Goal:
Copy the items word for word from the line containing "This screenshot has height=827, width=1456." through the last line of the items, including both ends. Leave the pictures out of your copy.

— start Exercise materials —

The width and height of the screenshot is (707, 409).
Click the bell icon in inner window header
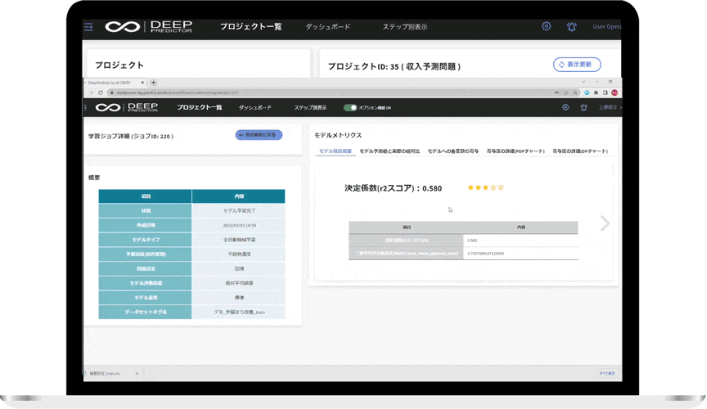click(583, 107)
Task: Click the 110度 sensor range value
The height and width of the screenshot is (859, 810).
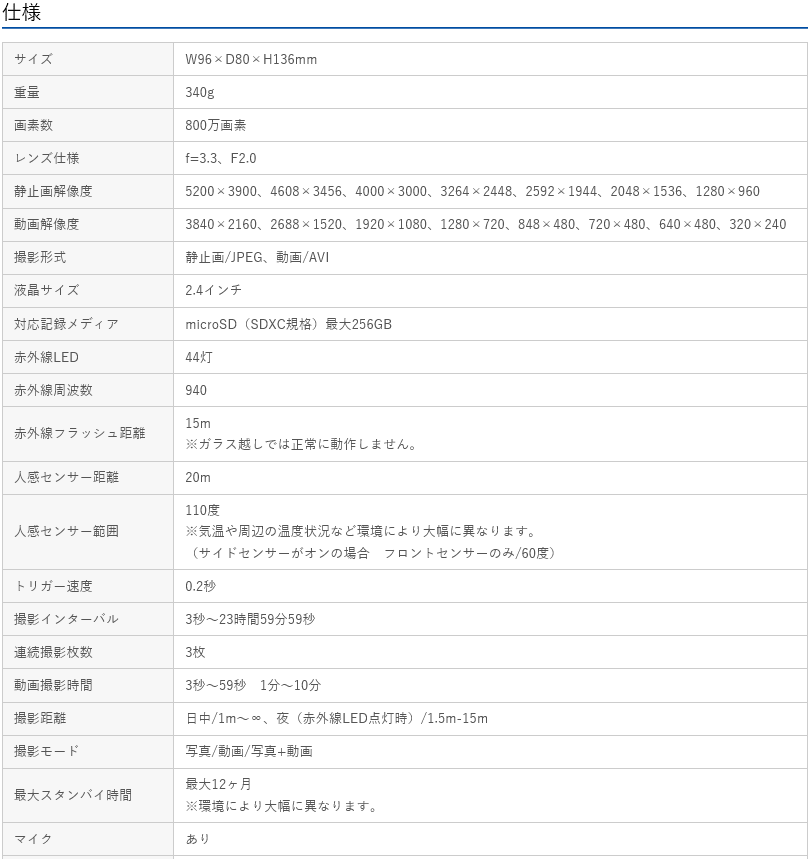Action: [202, 510]
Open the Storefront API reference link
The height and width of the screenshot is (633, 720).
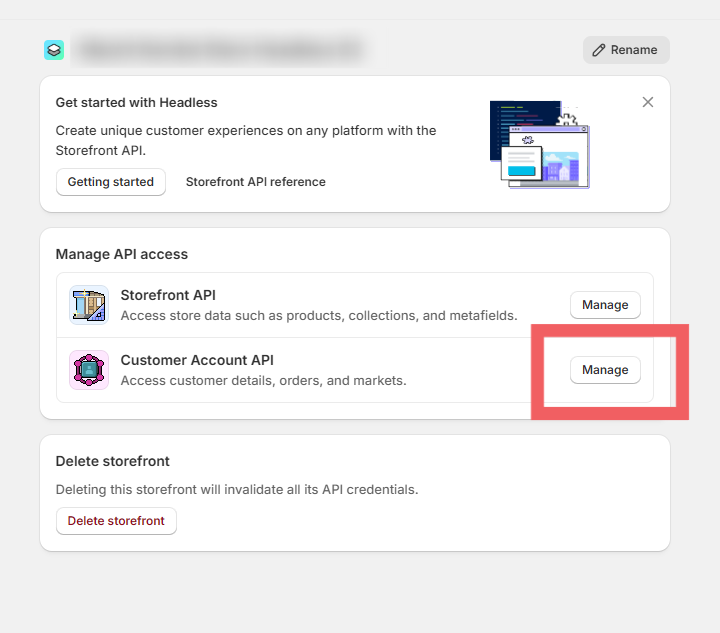256,182
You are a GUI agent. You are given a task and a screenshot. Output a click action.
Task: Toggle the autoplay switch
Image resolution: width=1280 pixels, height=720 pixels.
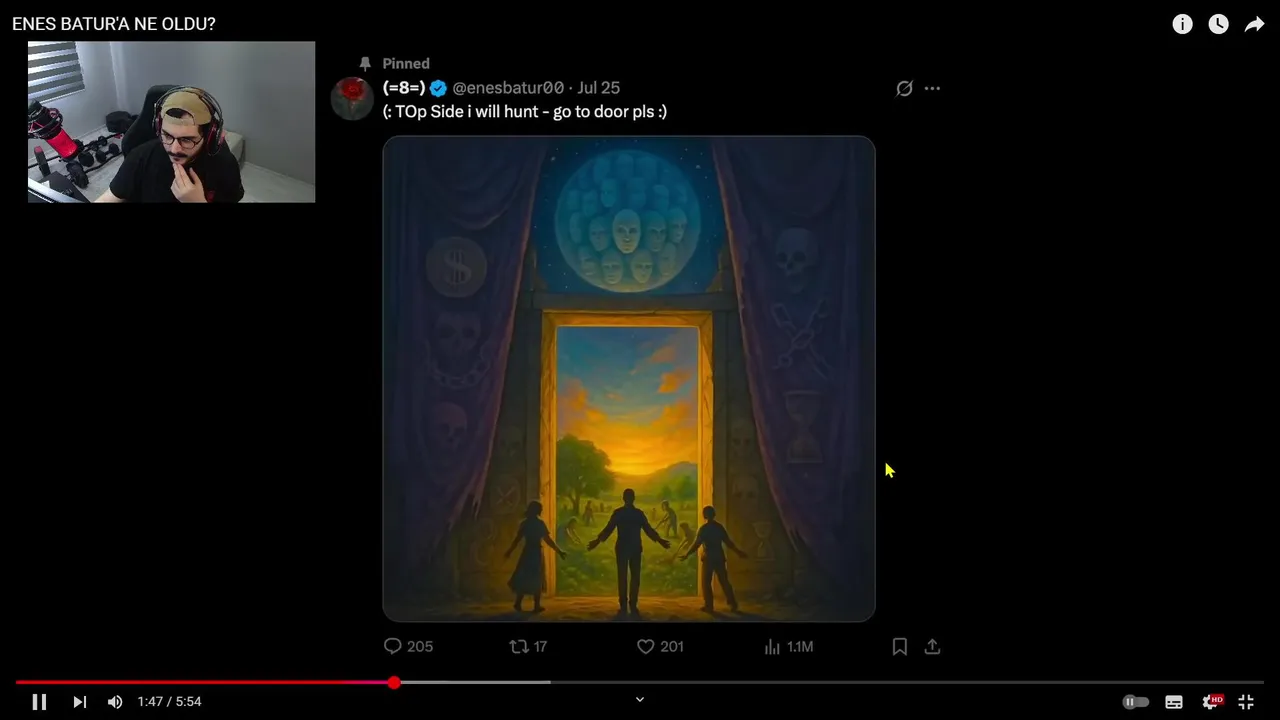1135,702
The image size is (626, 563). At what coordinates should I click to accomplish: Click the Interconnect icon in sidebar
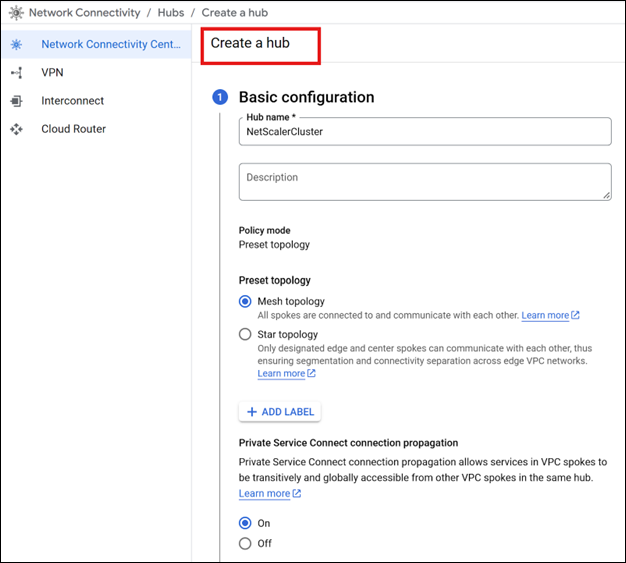[16, 101]

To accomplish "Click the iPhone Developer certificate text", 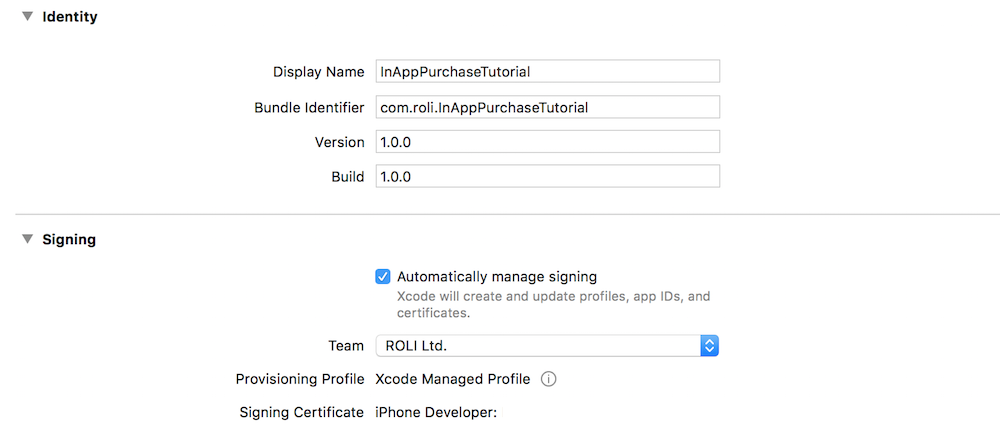I will [x=435, y=412].
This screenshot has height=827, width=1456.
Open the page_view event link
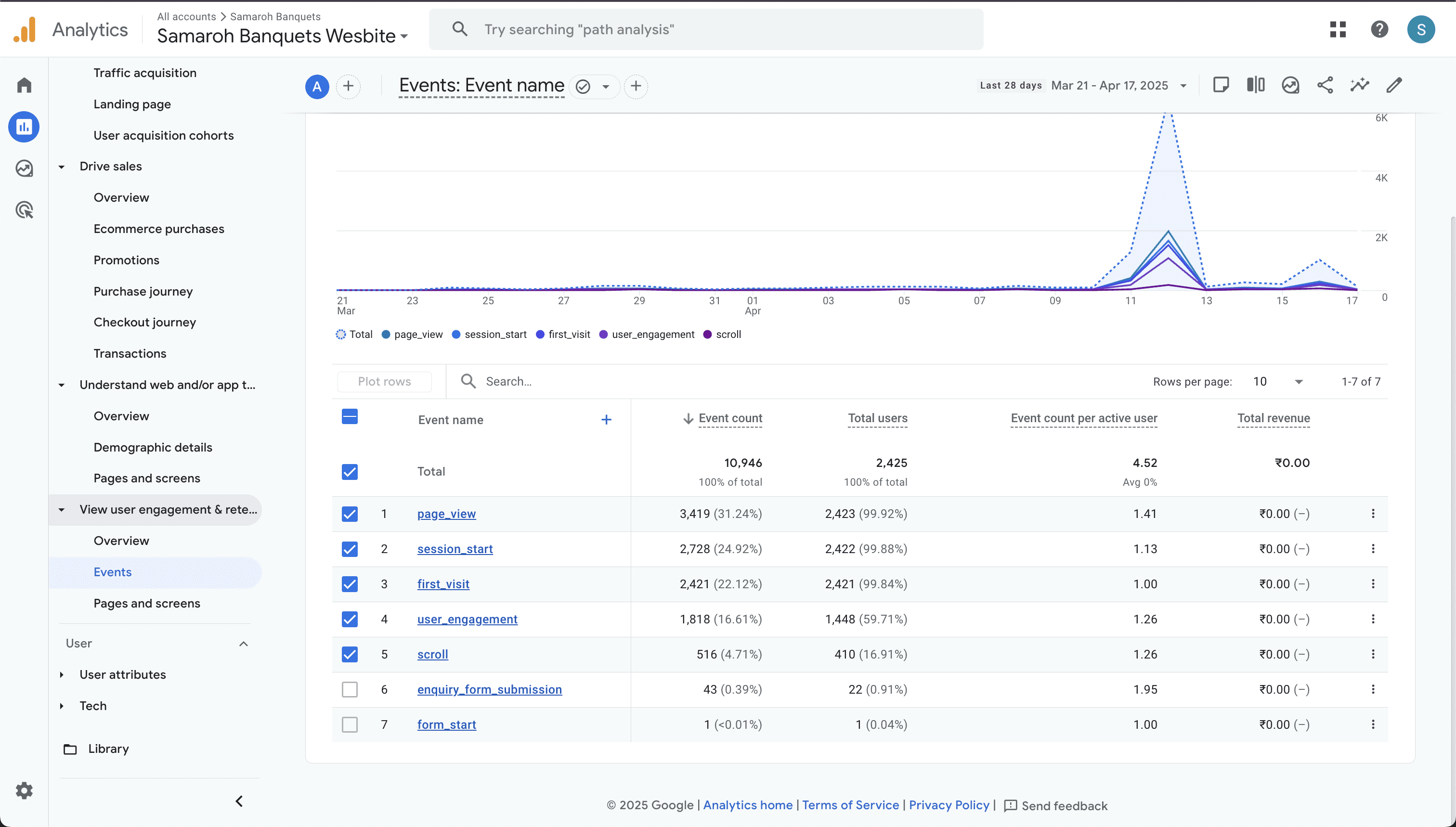(x=446, y=514)
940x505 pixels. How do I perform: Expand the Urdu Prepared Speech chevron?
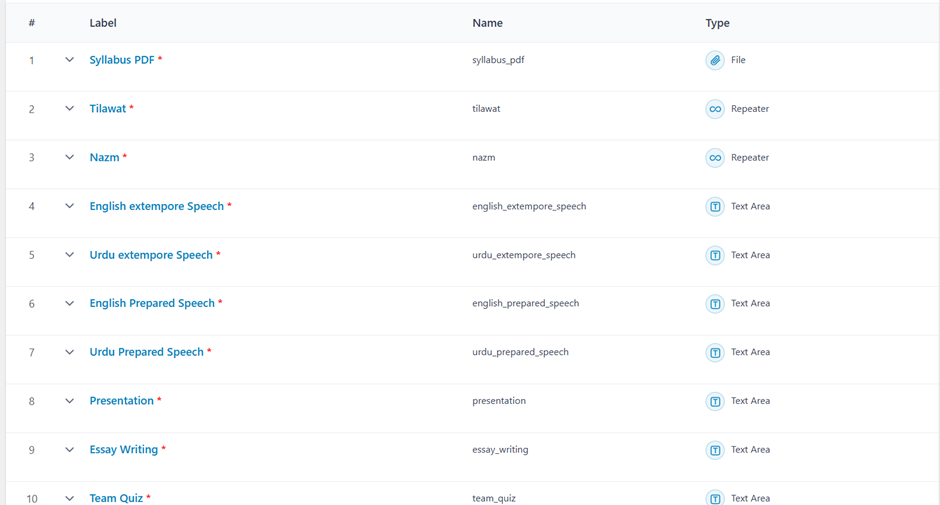tap(69, 352)
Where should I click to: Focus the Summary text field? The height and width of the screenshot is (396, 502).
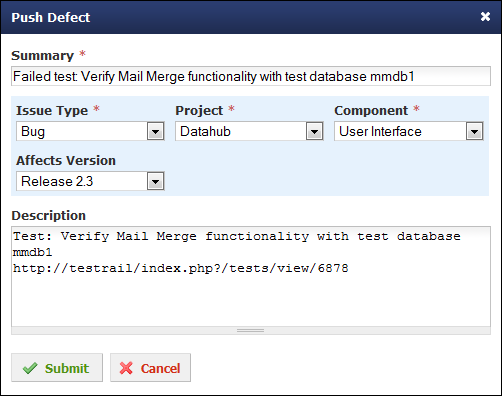(x=251, y=76)
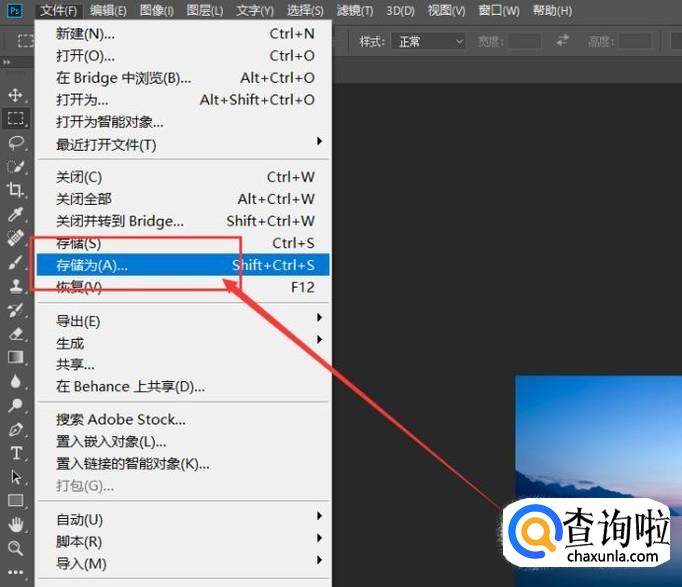Select the Rectangular Marquee tool
The width and height of the screenshot is (682, 587).
15,119
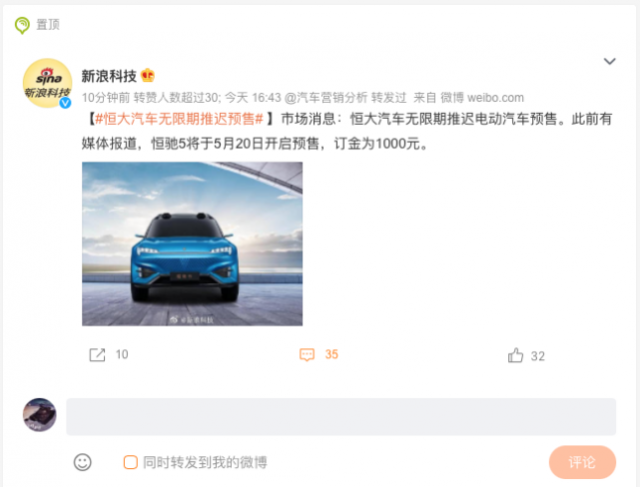Screen dimensions: 640x487
Task: Click the 10分钟前 timestamp
Action: tap(106, 98)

— end Exercise materials —

Answer to this exercise:
This screenshot has height=827, width=1456.
Open the page_view event link
(x=446, y=514)
940x505 pixels. How do I perform: Expand the Urdu Prepared Speech chevron?
tap(69, 352)
Where should I click to: Focus the Summary text field? The height and width of the screenshot is (396, 502).
(x=251, y=76)
Select the Rectangular Marquee tool
The width and height of the screenshot is (682, 587).
15,119
Screen dimensions: 640x487
Task: Click the 10分钟前 timestamp
Action: tap(106, 98)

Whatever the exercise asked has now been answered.